Il legislatore è stato attento ad adeguare le normative per disciplinare questi illeciti e introdurre una norma a tutela delle vittime di questi soprusi, ma per arginare il problema la soluzione giuridica non è sufficiente. Anche perché gli ultimi dati Kaspersky ci dicono che più di un bambino tra i 5 e i 10 anni ha ricevuto messaggi da sconosciuti e proposte di giochi o sfide pericolose online e il 40% dei bambini italiani fornirebbe informazioni private ad amici virtuali.
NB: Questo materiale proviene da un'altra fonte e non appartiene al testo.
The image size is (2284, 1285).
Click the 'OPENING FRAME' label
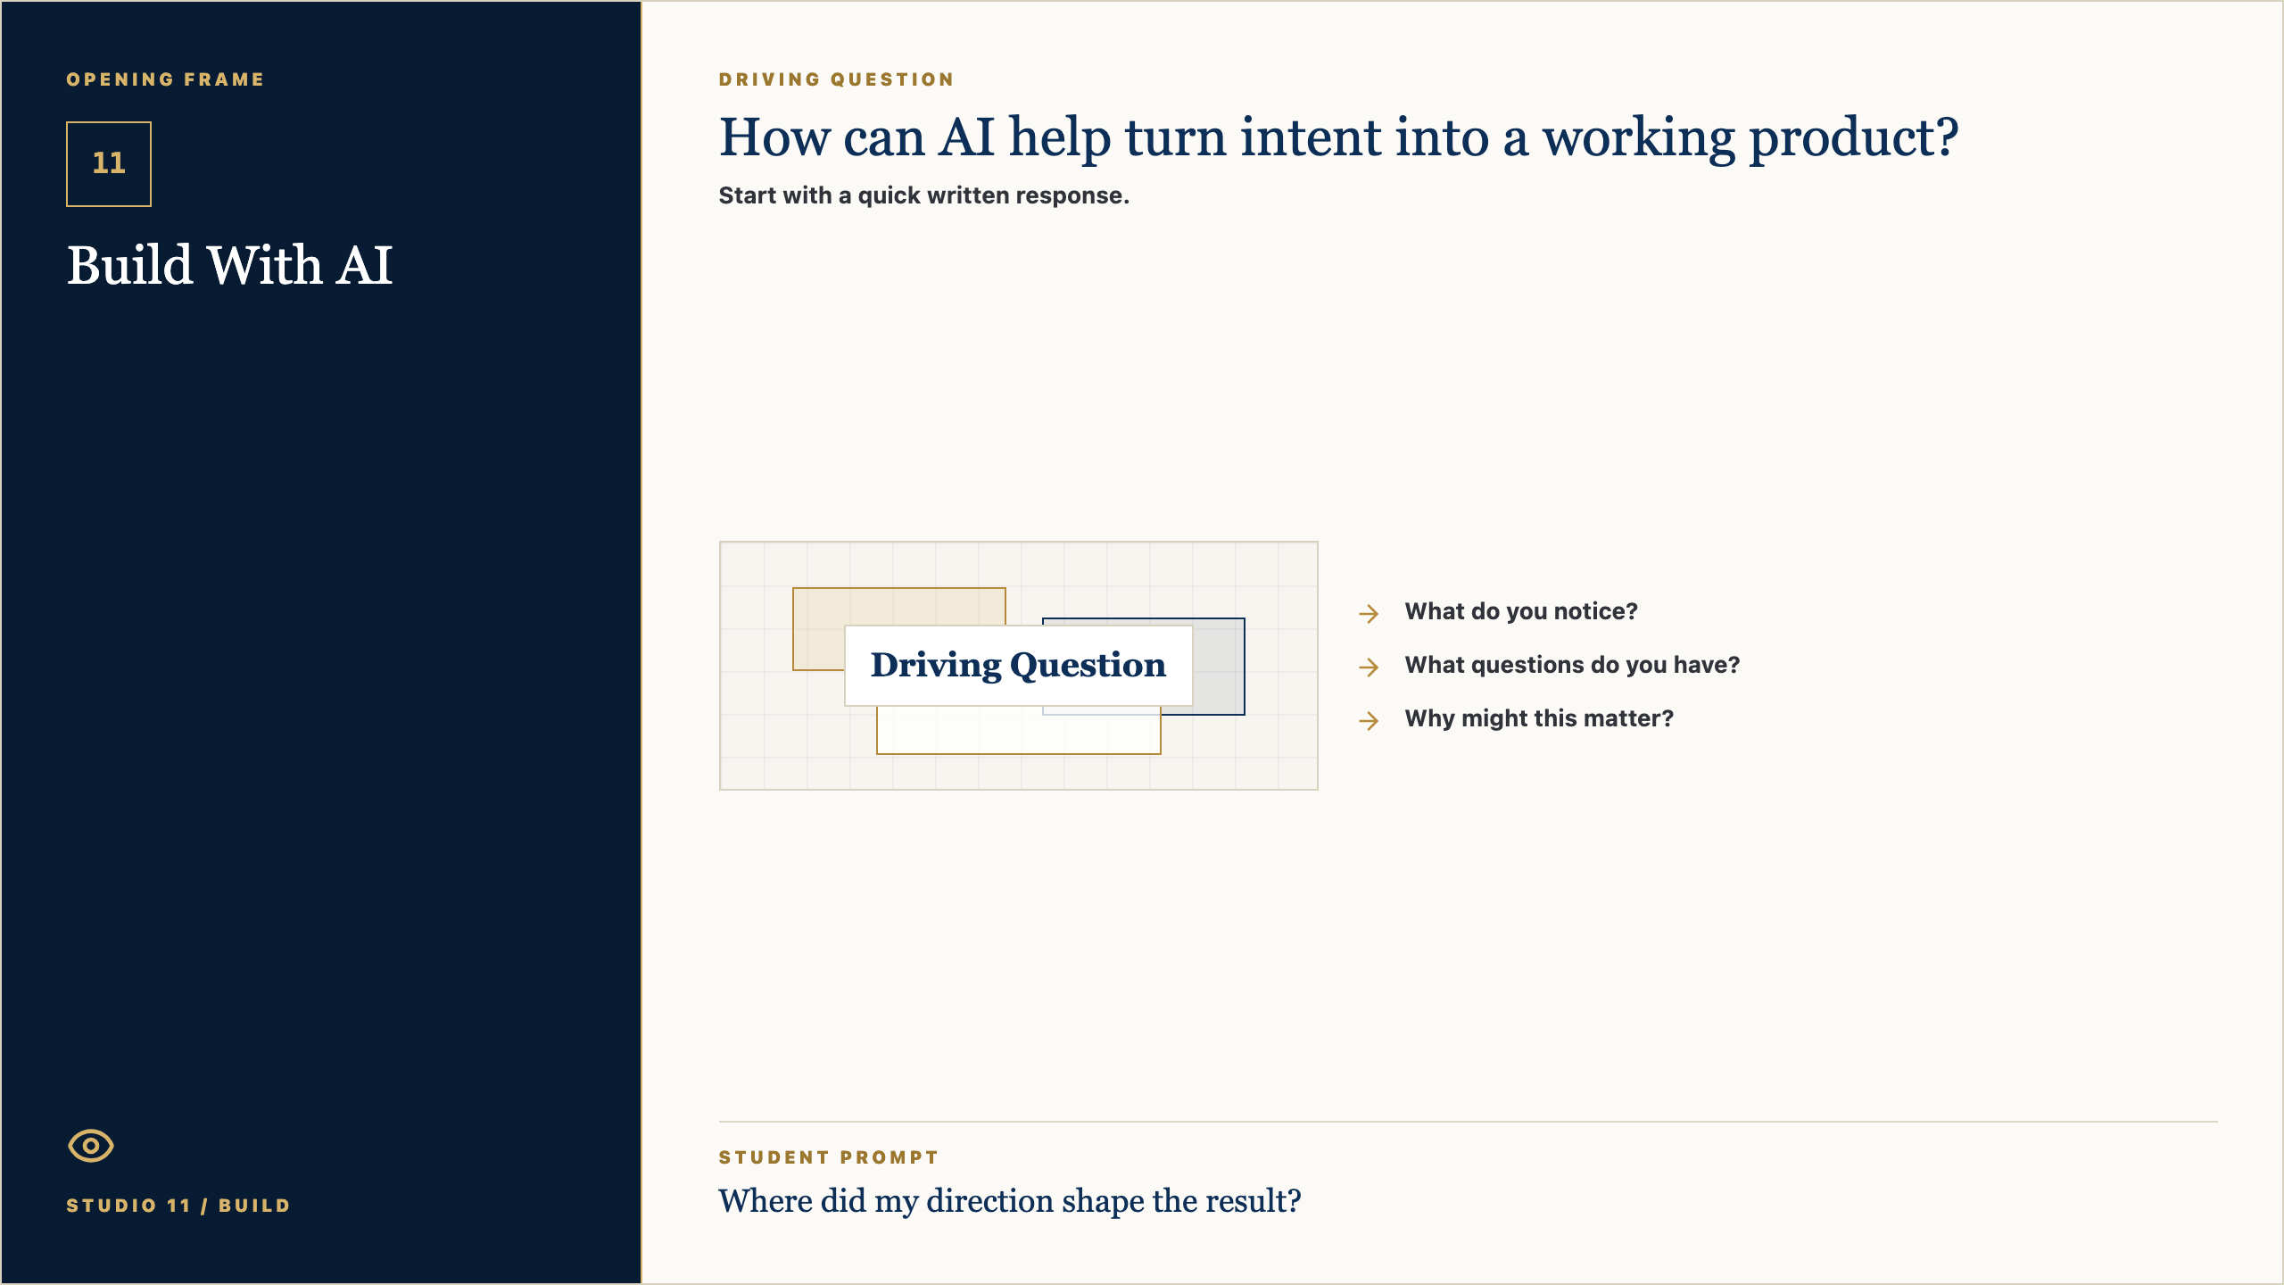[165, 79]
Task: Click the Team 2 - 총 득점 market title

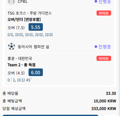Action: coord(21,65)
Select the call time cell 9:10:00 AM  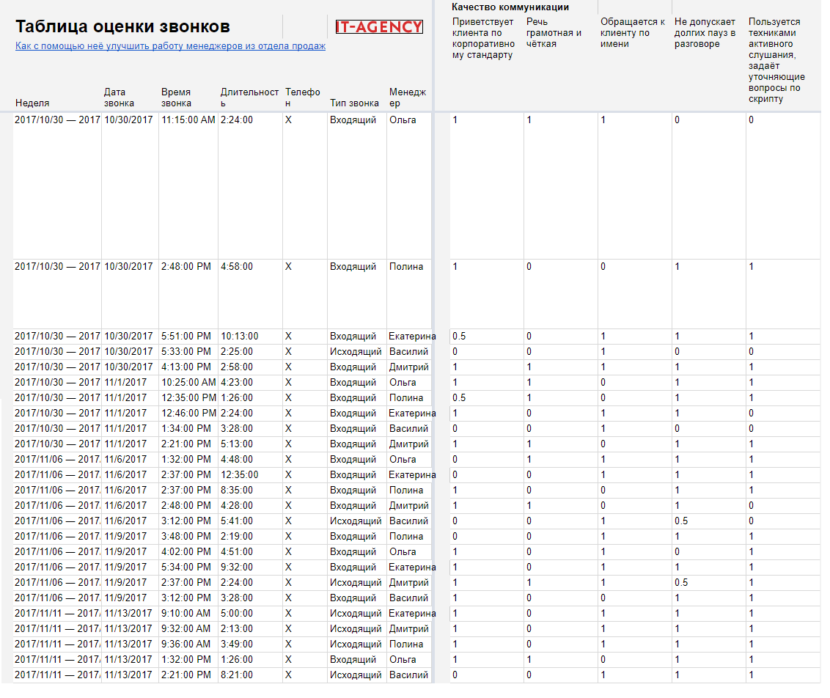[186, 614]
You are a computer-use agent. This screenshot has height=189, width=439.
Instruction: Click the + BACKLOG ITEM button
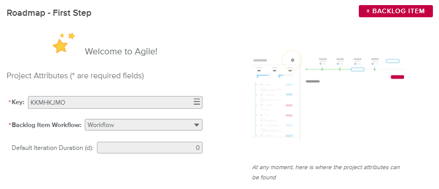point(395,11)
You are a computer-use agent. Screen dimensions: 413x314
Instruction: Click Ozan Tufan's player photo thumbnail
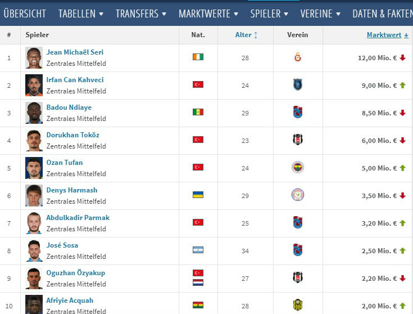click(34, 168)

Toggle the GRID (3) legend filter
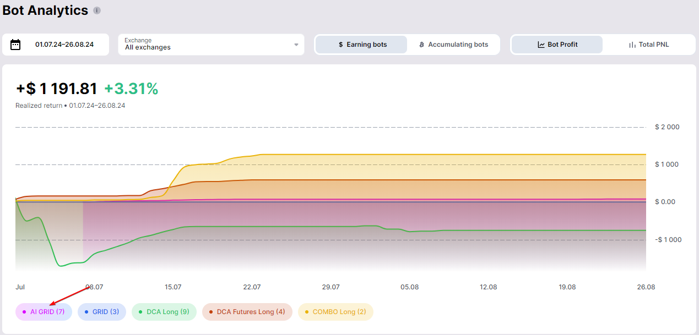(102, 312)
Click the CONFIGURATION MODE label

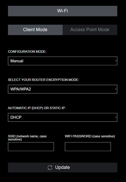(x=27, y=51)
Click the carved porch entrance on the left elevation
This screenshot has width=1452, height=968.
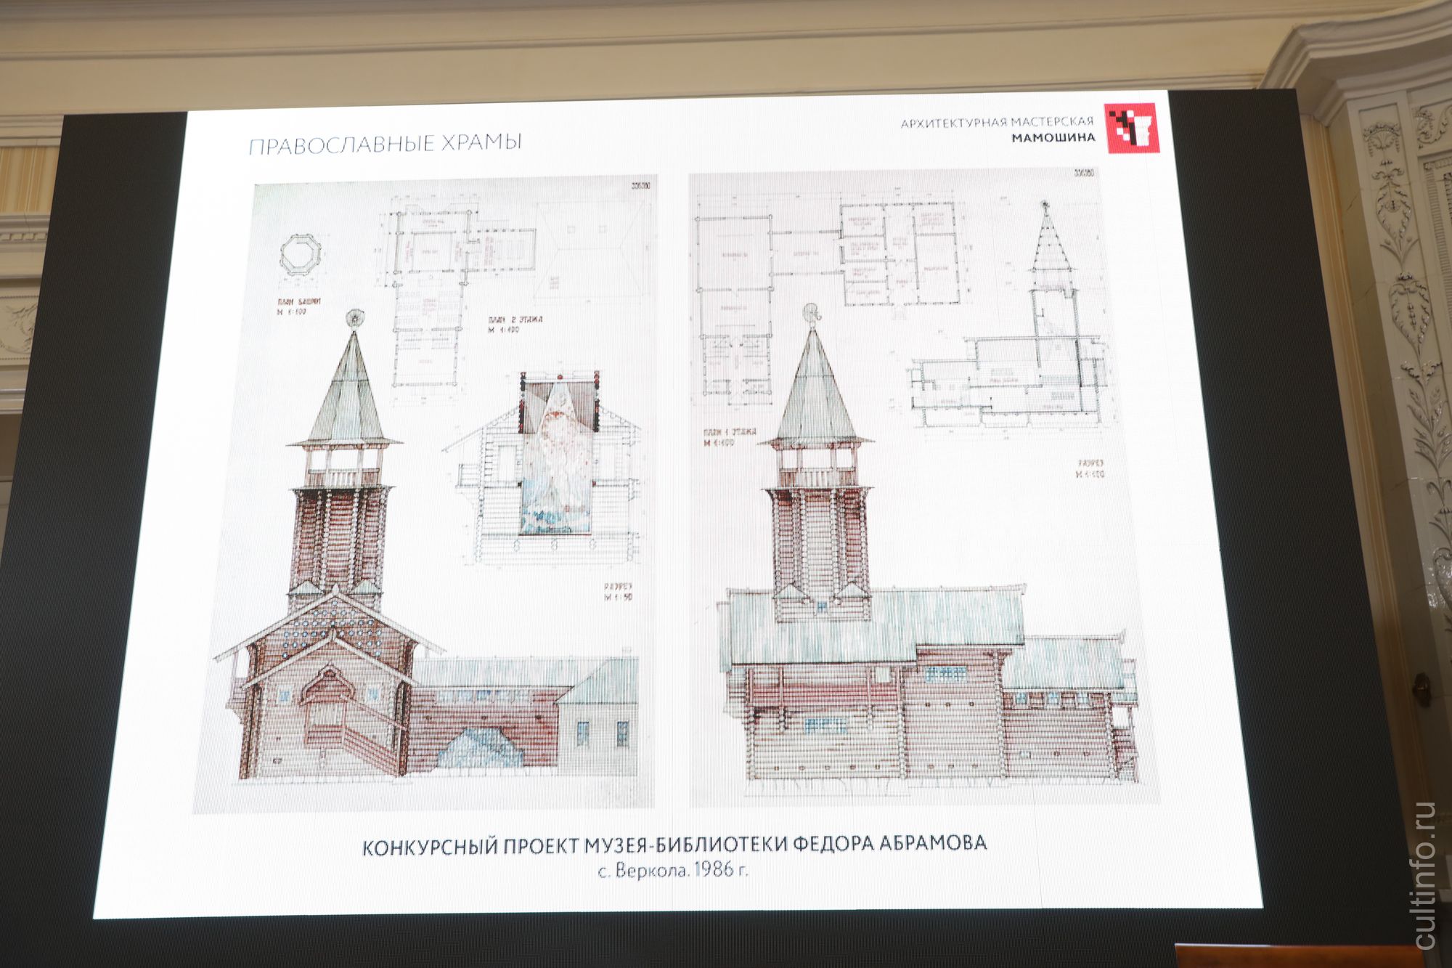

Da quando è scoppiata la pandemia, poi, c’è stato tra i giovani un boom di dipendenza da device tecnologici: il tempo trascorso dagli under 18 davanti a questi strumenti è aumentato del 67%, un dato emerso da uno studio dell’Istituto Piepoli in collaborazione col Moige.

Ma il problema del cyberbullismo non può essere affrontato puntando il dito contro la tecnologia tout court, demonizzando il digitale e intervenendo solo sui vincoli. La ricerca digitale deve potersi sentire libera di evolvere per continuare nella sua mission di stimolare e semplificare la vita quotidiana delle persone. L’errore è insito nell’utilizzo distorto che si fa della tecnologia. «Non dobbiamo scaricare tutto sulla tecnologia – ha detto ieri Gastone Nencini, Country manager di Trend Micro, leader globale sulla cybersecurity, intervenendo al The Watcher Talk “Quando la tecnologia aiuta la sicurezza in rete” – noi genitori dobbiamo fare anche un esame di coscienza perché molto spesso non ascoltiamo i problemi dei nostri figli. Dietro la digitalizzazione – ha aggiunto – c’è un mercato nascosto che sfrutta quello che facciamo per fare soldi. Le istituzioni siano vicine anche ai problemi che sottoponiamo noi imprese della cybersicurezza. Se collaboriamo possiamo fare molta strada insieme».

Anche perché spesso proprio dalle tecnologie possono arrivare soluzioni utili al contrasto del cyberbullismo, come dimostra l’esperienza della start up TrueScreen, una giovane azienda che in poco tempo ha costruito un modello di business vincente partendo da un’intuizione: la certificazione dei file multimediali, tramite app, attribuendo loro il massimo valore probatorio: «I messaggi scompaiono sempre più velocemente, in questo modo diventa difficile appellarsi alle istituzioni. La nostra tecnologia – ha spiegato Fabio Ugolini, fondatore e Ceo di TrueScreen – è fondamentale per dare valore legale agli screenshot. La nostra mission è quella di rappresentare un primo “pronto soccorso” che interviene per provare il sopruso quando viene commesso. È importante – ha aggiunto – intensificare la consapevolezza sulle evoluzioni digitali. L’implementazione della tecnologia è un bene per la comunità, ma dobbiamo sempre avere a portata di mano gli strumenti adatti per evolverci insieme alle tecnologie».

Tuttavia sotto il profilo legislativo sono stati fatti molti passi avanti. Negli ultimi anni la normativa si è sviluppata con il riconoscimento di nuovi reati e l’introduzione di un adeguato sistema sanzionatorio. Anche se non sempre i giovani hanno consapevolezza dei rischi cui vanno incontro o, dall’altro lato, delle tutele previste dalla legge. C’è una tendenziale disinformazione in questo campo. Ed è anche questo il motivo per cui si sta intervenendo anche sull’aspetto educazionale e formativo, attraverso il coinvolgimento delle scuole. Innanzitutto per promuovere l’insegnamento dell’educazione civica nell’uso delle tecnologie; ma anche per rafforzare il processo formativo delle competenze digitali, strategiche per un utilizzo consapevole e anche competitivo delle tecnologie digitali, sin dalla scuola primaria.

Il fenomeno è complesso e richiede un approccio sinergico da parte di tutta la comunità educante, dalla famiglia alla scuola: «L’intervento normativo è molto importante – ha concluso Ivano Zoppi, segretario generale della Fondazione Carolina, una delle principali associazioni in Italia che si occupano di sicurezza sul web – ma ancora di più lo è il coinvolgimento della comunità educante: i genitori devono tornare a essere responsabili dell’educazione dei figli. I ragazzi da soli non ce la fanno e non è giusto scaricare tutto sulla scuola, serve un’azione sinergica diffusa sul territorio, che coinvolga tutti i soggetti. Alle istituzioni lanciamo un appello: ascoltateci, noi abbiamo dati ed elementi utili a contrastare in modo coordinato il problema».